No I didnt really get a new car- just a 1:18 diecast model. I was in Paris for 5 weeks and found this little model shop and there it was. An Eos in the window display- I promptly went in and bought it. The company that makes it is called Norev. they have a website: http://www.norev.com Just thought I'd share.
Sorry for the really really horrible setting and pictures- I'm still feeling jet lag and am tired


----------



## just4fun_ (Jan 23, 2007)

*Re: My EOS (vdubjettaman)*

Great garage for the car.... looks like you've got a beer fridge in there...








Kevin


----------



## Gunship (Jun 18, 2006)

*Re: My EOS (just4fun_)*

Due to the non-focus of the photo's you must be still pi$$ed from the booze on the plane


----------



## neweosowner (Nov 25, 2006)

*Re: My EOS (vdubjettaman)*

Thanks for the info! Do you find the model (and especially the roof) fragile, or is it pretty solid?
It appears that the manufacturer doesn't sell them directly. I did find one Paris retailer who accepts mail order.
http://www.boutiqueautomoto.com/vente.asp
Their listed price is 40 Euros, plus shipping, if anyone was as curious as I on what it might take to get one over to North America.


----------



## minnvw (Oct 16, 2006)

vdub, holy crap i was flippin throught the pics and what the hell do ya park that thing in the kitchen? ha then i started to put it all together, i have seen some of us harley riders park in the house, yeah cute little car, ty for sharing


----------



## mark_d_drake (Aug 17, 2006)

*Re: (minnvw)*

That one used to be available from the DriverGear site in the US. I Posted some pictures of mine a while back...
http://forums.vwvortex.com/zerothread?id=2965441
And I couldn't resist, since I finally have the real one too....








"Mini Me" anyone ?

_Modified by mark_d_drake at 11:09 AM 2-6-2007_


_Modified by mark_d_drake at 11:09 AM 2-6-2007_


----------



## GurnyGub (Nov 21, 2006)

Great pics. So is that the chicane over by the breadmaker and the microwave?
John


----------



## Small5 (Jan 19, 2007)

sweet! i'm ordering one as soon as my tax refund comes back this week!!!


----------



## kghia (Nov 16, 2006)

*Re: My EOS (vdubjettaman)*

Yours actually converts down into the body?

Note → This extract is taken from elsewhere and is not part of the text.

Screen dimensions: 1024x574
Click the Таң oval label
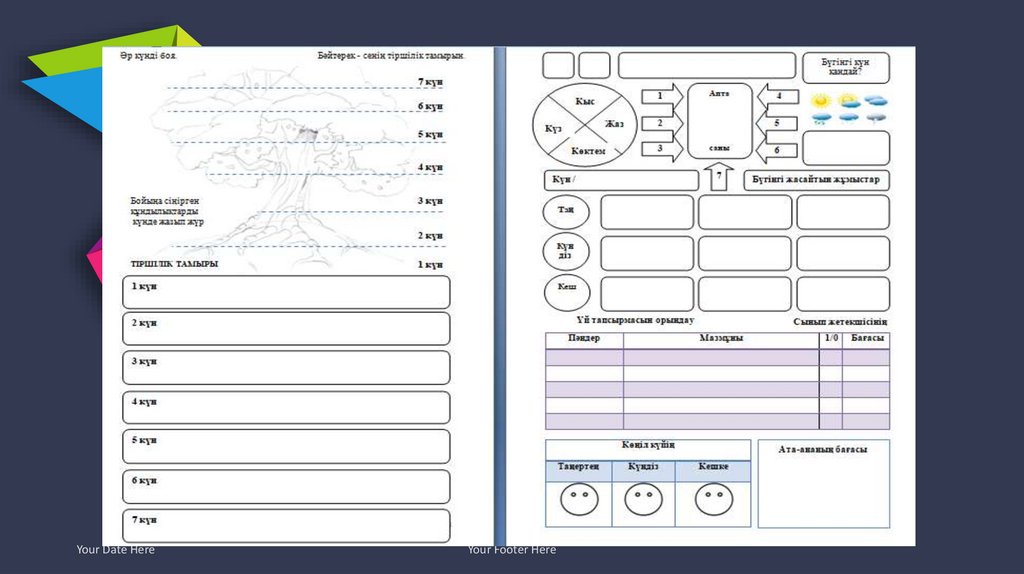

Or does it just come with a "top up" and top down" piece to plug into the back? (I have a Karmann Ghia phone that has the convertible top in two positions)
I saw a couple of these at my local VW dealership, but didn't look like they changed top position. Also, they didn't have my color in stock (what, do they only allow them 2 of each toy in stock too?!?!?)
William


----------



## mark_d_drake (Aug 17, 2006)

*Re: My EOS (kghia)*

It's a removeable plastic top....


----------



## theothereos (Oct 9, 2006)

*Re: (mark_d_drake)*

Tried to order one in December and they are on back order with no ship date available.








On a brighter note, looks like I might have a fleece jacket to keep me warm for those brisk morning drives. 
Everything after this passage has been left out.